═══ SELECTED EXTRACT ═══

One of the first things a newborn experiences is a nurse pricking their heel to gather blood. A few drops are absorbed onto a special piece of paper which is then sent to the state public health lab. There, they test for everything from sickle cell anemia to cystic fibrosis.
But Oregon checks for fewer diseases in newborns than recommended by the federal government.
The idea is that when disorders are caught quickly, they can be treated to prevent developmental problems and even death.
But Oregon doesn't screen for it at birth. So Emmett was fine as a newborn, but at 9 months he started having problems.
“The first thing that he lost was his ability to walk. And then from there his ability to eat, or really have the energy to eat. The ability to reach, the ability to sit up, hold his head up,” Monaco said.
It took the family a year and a half to get a diagnosis that Emmett was suffering from Krabbe disease. And by that time, it was too late for the cord blood transplant that might have saved him. By 2, he'd lost his eyesight.

═══

WORK REQUEST 1 => Do these statements agree with the article on newborn screening in Oregon? For each, answer yes or no and quote the deciding words. (a) Blood drops from the newborn's heel are sent to the state public health lab. (b) Oregon checks newborns for more diseases than the federal government recommends. (c) Emmett's family received a diagnosis within a few weeks.
WORK REQUEST 2 => How would you sum up the article on newborn screening in Oregon in two sentences?
WORK REQUEST 3 => Could you carry on the article on newborn screening in Oregon, starting after its last sentence?
The listing that follows comes from a separate source.

═══ GIVEN DATA ═══

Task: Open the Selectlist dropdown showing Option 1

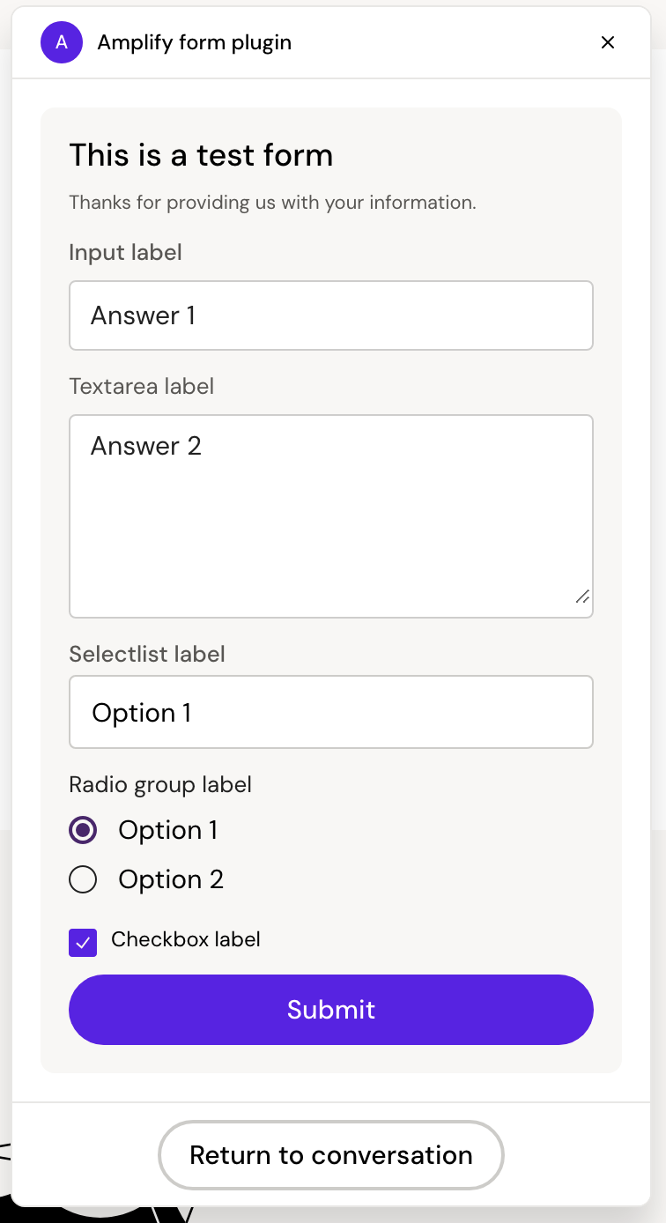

═══

RESPONSE 1 =>
(a) Yes: "A few drops are absorbed onto a special piece of paper which is then sent to the state public health lab."
(b) No: "But Oregon checks for fewer diseases in newborns than recommended by the federal government."
(c) No: "It took the family a year and a half to get a diagnosis that Emmett was suffering from Krabbe disease."

RESPONSE 2 => A newborn's heel is pricked, and the blood is tested at the state public health lab for diseases ranging from sickle cell anemia to cystic fibrosis, but Oregon checks for fewer diseases than the federal government recommends. Emmett was fine as a newborn but began losing abilities at 9 months, and his family got a diagnosis of Krabbe disease only after a year and a half, too late for the cord blood transplant that might have saved him.

RESPONSE 3 =>
“He would wake up and scream and I couldn’t console him because obviously it's scary and he doesn’t understand why he couldn’t see anymore," Monaco said.
"At this point he can still hear, but the processing is slow. And he just recently started blinking, once for yes, twice for no, to communicate with him. So we can ask him: ‘Are you in pain? Are you OK?’”
The prognosis isn’t good. Emmett could die from something as benign as a cold. Few children with his condition live long past the age of 7.
What’s frustrating for Monaco is that in 2015 there was a bill in Salem to include Krabbe disease in Oregon’s newborn screening test.
“If we had screened him at birth, we could have treated him at birth and he would have had a much better outcome,” Monaco said.
Mother of two Tammy Wilson pushed for legislative changes in 2015. Her eldest son died of Krabbe. As a result she had her youngest tested and treated for Krabbe.
Healthy and happy, that son held up a picture of his brother for lawmakers as Wilson spoke at a recent public hearing.
“We failed as a society, a legislature, a government," Wilson told lawmakers. "We failed our children and now it’s time to act, and fix what we can so easily do.”
Currently Oregon tests for 54 different disorders, which may seem like a lot. But the U.S. Department of Health and Human Services recommends states check for 58. And some states, like Tennessee, check for 70.
Rep. Mitch Greenlick, D-Portland, blocked the 2015 version of the bill because it dealt only with Krabbe, rather than addressing the whole system of adding diseases to the test.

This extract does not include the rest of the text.